BPR4GDPR is focused exactly on the protection of a fundamental human right: privacy. Indeed, from a philosophical perspective, the notion of privacy has broad historical roots; for instance, consider Aristotle’s distinction between the public sphere of political activity and the private sphere associated with domestic life, or the “Hippocratic Oath”, the seminal document on the ethics of medical practice that explicitly included privacy among the medical morals. Nowadays, privacy is recognised as a fundamental human right by the Universal Declaration of Human Rights of the United Nations, the European Convention on Human Rights, as well as the Charter of Fundamental Rights of the European Union, and is protected by relevant legislation in all democratic countries throughout the world, with the GDPR being the cornerstone of this legislation.

According to the famous cartoon of Pat Steiner in The New Yorker in 1993, “on the internet, nobody knows you’re a dog”; this has been frequently cited in order to emphasise the potential for anonymity and privacy that the Internet was supposed to offer. However, reality proves to be different and, in fact, more than a century after the first essay identifying that privacy was endangered by technological advances, never before in history the citizens have been more concerned about their personal privacy and the threats by the emerging technologies. The recent technological advances spur an information revolution that brings significant improvements to quality of life, but, on the other hand, they pose serious risks on privacy: the personal data collection scale is augmented, information access, processing, aggregation, combination and linking are facilitated and new types of data are collected; personal information is increasingly viewed as a valuable asset which is a subject of trading.

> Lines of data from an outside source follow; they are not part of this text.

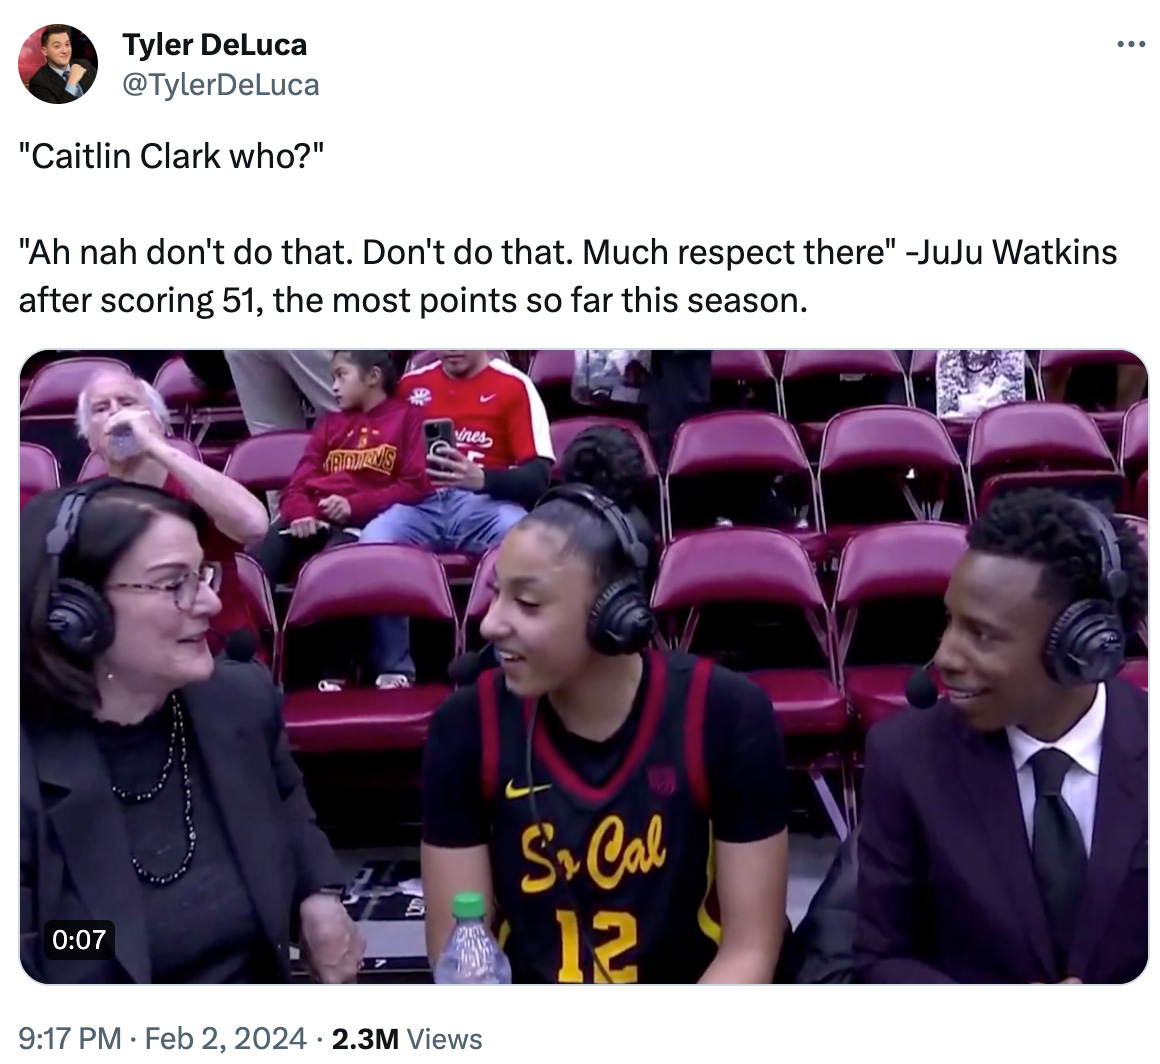View the 2.3M Views count
1160x1064 pixels.
coord(407,1038)
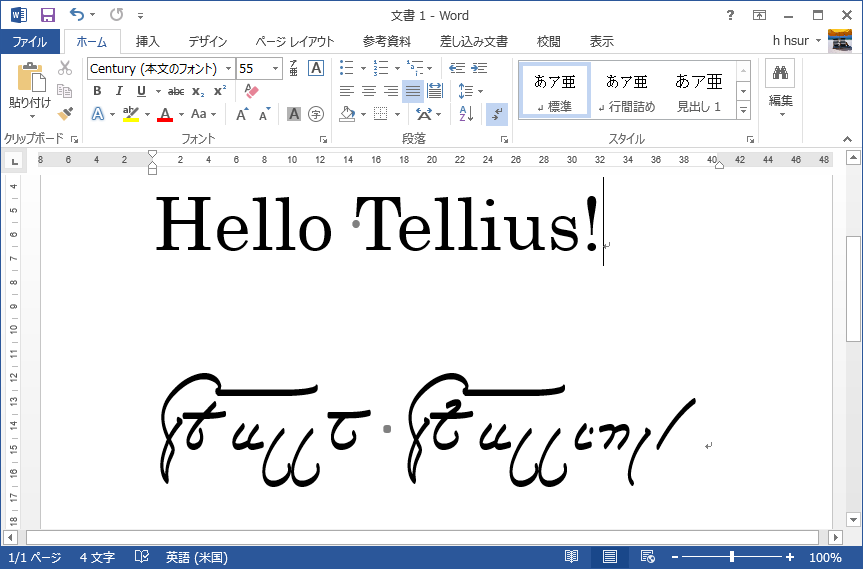Click the Increase Indent icon
Viewport: 863px width, 569px height.
pos(479,68)
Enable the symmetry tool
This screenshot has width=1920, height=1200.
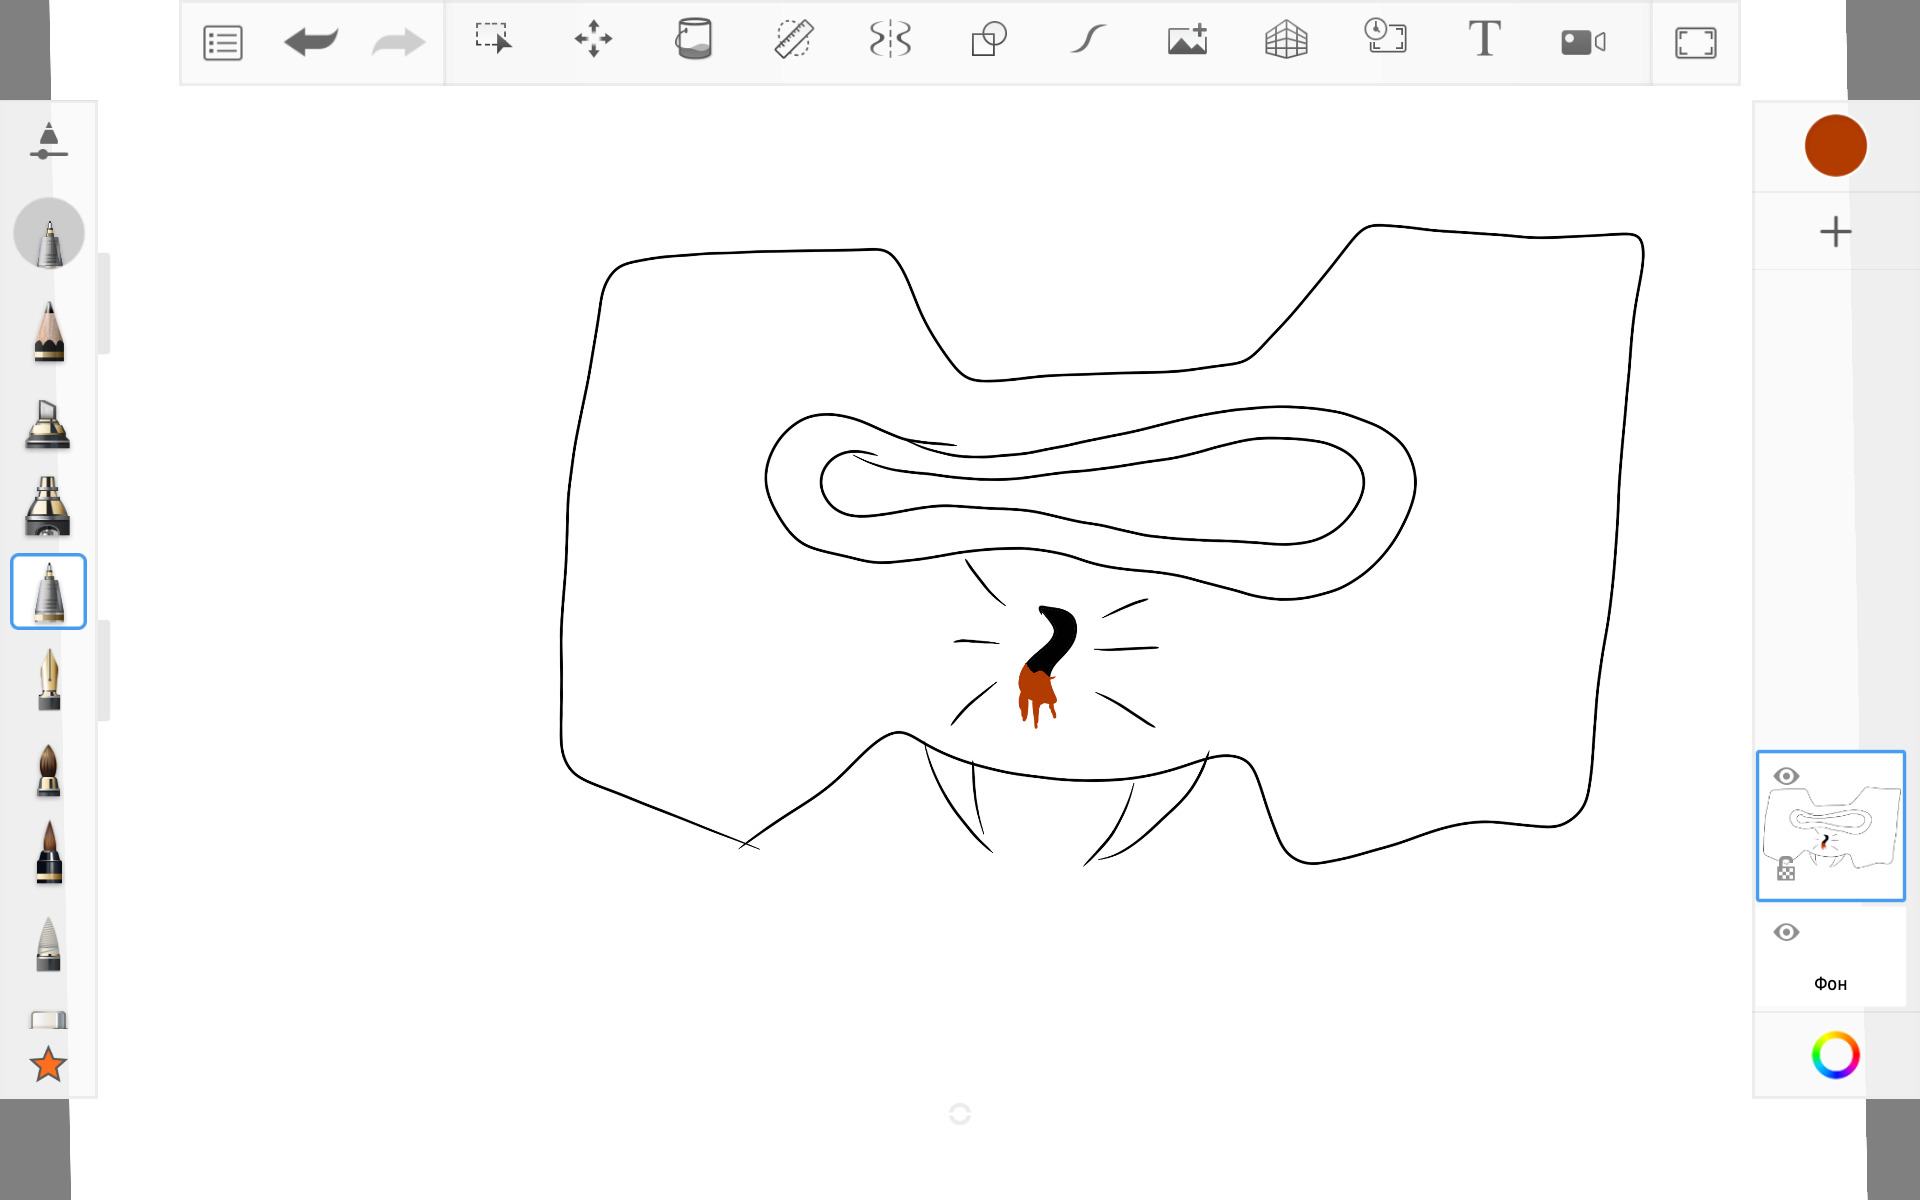tap(890, 40)
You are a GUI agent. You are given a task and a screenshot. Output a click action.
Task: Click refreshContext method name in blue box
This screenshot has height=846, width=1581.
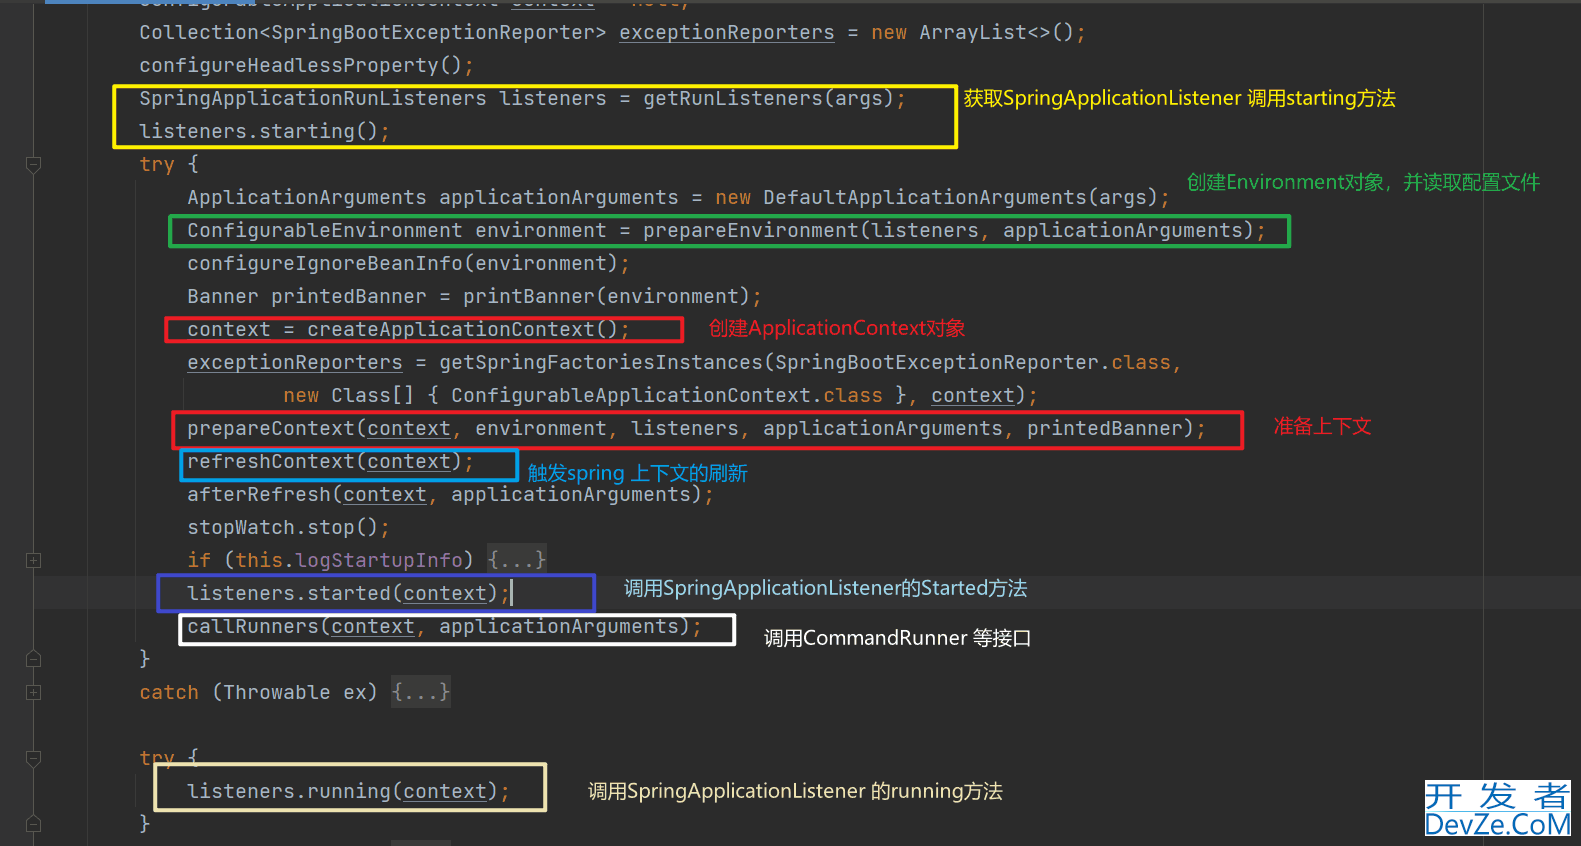270,462
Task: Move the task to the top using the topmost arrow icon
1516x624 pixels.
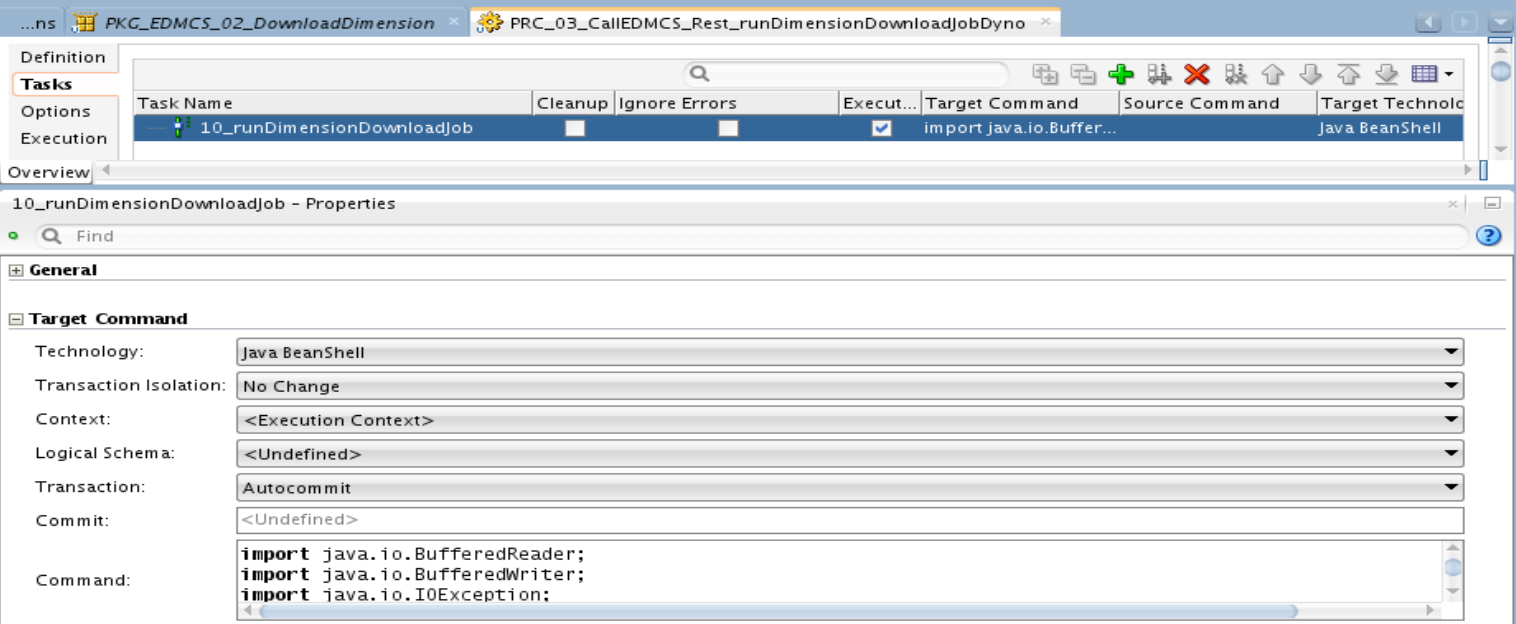Action: coord(1349,74)
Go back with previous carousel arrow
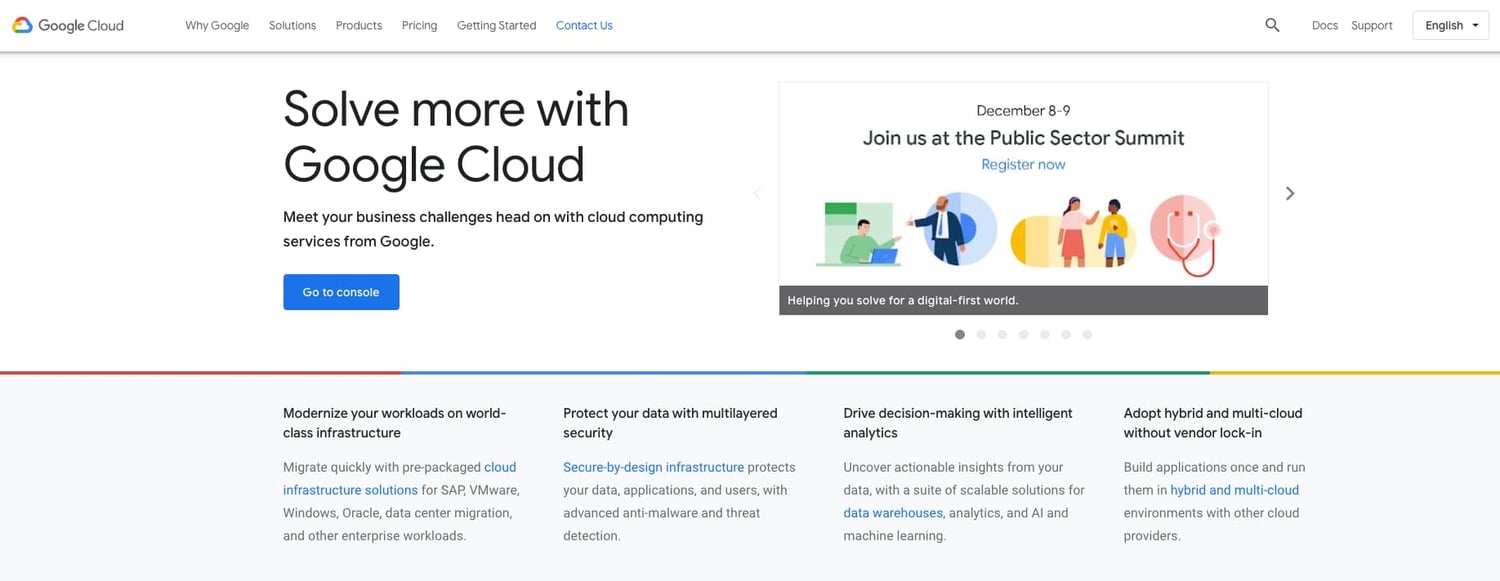 pyautogui.click(x=757, y=193)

To this end, the protection of privacy is the overarching goal of BPR4GDPR, that aims at providing a set of comprehensive technologies for realising the privacy-by-design vision. The BPR4GDPR solutions span a range of technologies (process management, data management, advanced cryptography, etc.) and tackle the four major aspects of privacy according to Solove’s reference taxonomy, namely information collection, information processing, information dissemination and invasion, thereby ensuring that operations are executed in a privacy-aware, GDPR-compliant-manner. Therefore, BPR4GDPR is expected to have considerable impact on the protection of privacy as a fundamental human right. This is also supported by the anticipated diffusion of the project results as regards their dissemination, exploitation, standardisation, communication and awareness raising. Further, results’ uptake, and therefore contribution to privacy protection, is expected due to the different deployment modes considered, i.e., stand-alone and as-a-service, that provide for immediate application at large scale on the Cloud.

Furthermore, it should not be neglected that the BPR4GDPR solutions will be tested by means of comprehensive use cases, that involve sensitive data and have therefore serious privacy concerns. Especially as regards the IDIKA use case, dealing with health and social security data at national scale, it should be noted that IDIKA is the National Contact Point for these domains, participating in the associated European clusters and instruments. Therefore, it will therefore provide for pan-Europan impact creation in these sensitive fields.